Mozilla Firefox 10 had recently release it’s latest Mozilla Firefox 10 with nine firefox security fix, including five critical vulnerabilities.
One of the critical vulnerabilities opens users up to cross-site scripting attacks because the browser did not run proper security checks.
The flaw “allows for cross-site scripting attacks through web pages and Firefox extensions. The fix enables the Script Security Manager to force security checks on all frame scripts”, Mozilla explained
Other critical flaws fixed in Firefox 10 include: crash with malformed embedded XSLT stylesheets, potential memory corruption when decoding Off Vorbis files, child nodes from nsDOMAttribute still accessible after removal of nodes, and a miscellaneous category of memory safety hazards.

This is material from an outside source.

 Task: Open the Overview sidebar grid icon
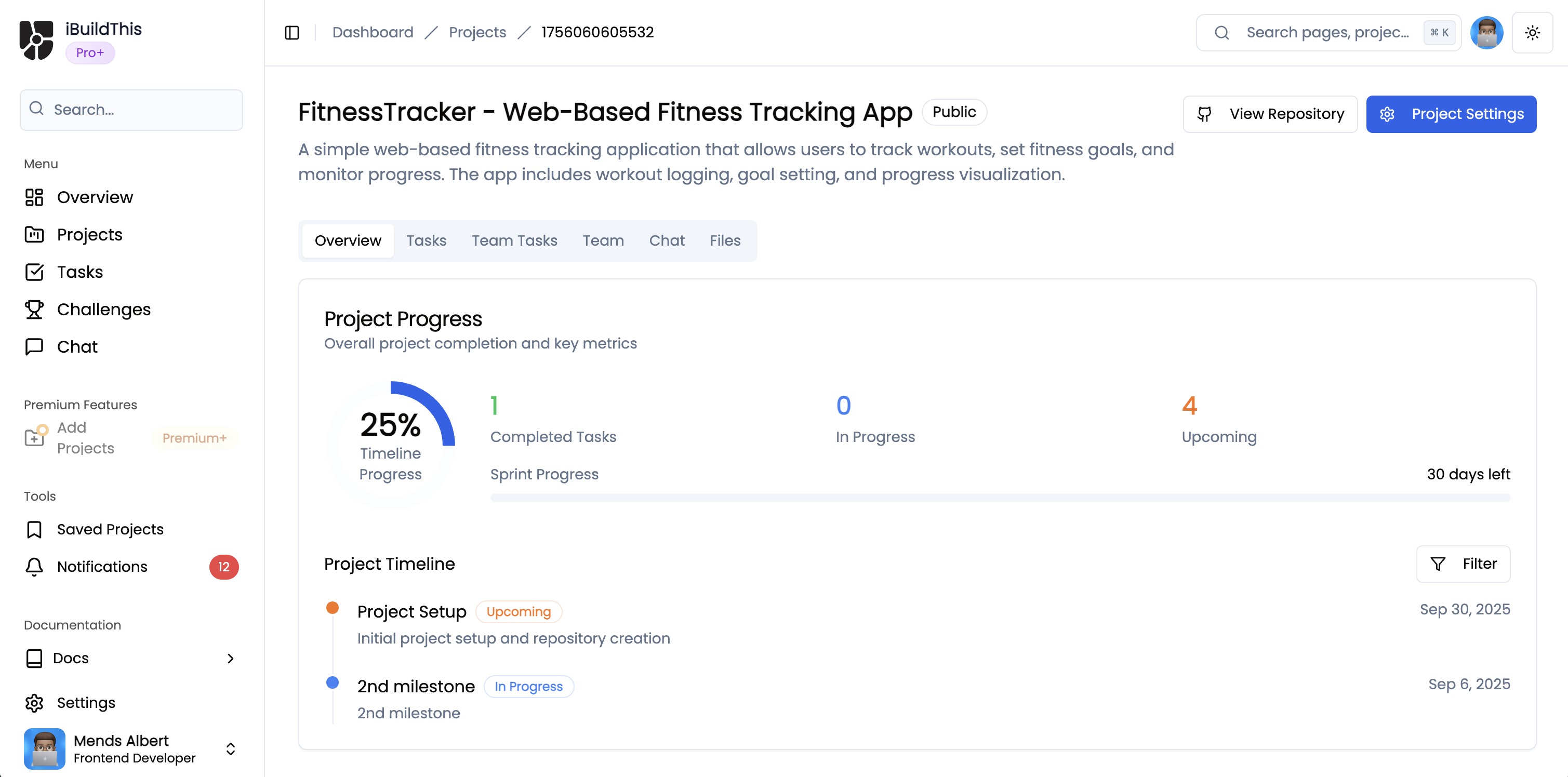click(x=34, y=197)
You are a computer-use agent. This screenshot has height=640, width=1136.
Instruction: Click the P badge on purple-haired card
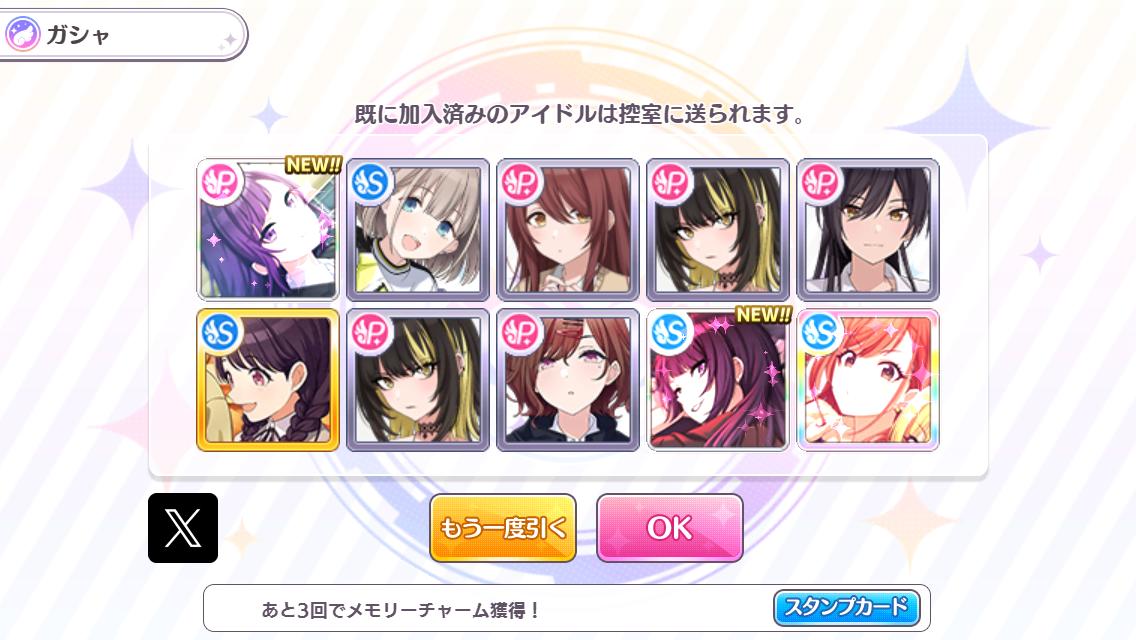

Under the miscellaneous category, Mozilla explained that its developers “identified and fixed several memory safety bugs in the browser engine used in Firefox and other Mozilla-based products. Some of these bugs showed evidence of memory corruption under certain circumstances, and we presume that with enough effort at least some of these could be exploited to run arbitrary code.”
In addition to fixing security flaws, Firefox 10 adds new built-in developer tools “that let developers change the look and feel of websites in real-time”,
Further, Mozilla improved Firefox add-on compatibility and simplified the update process for all users.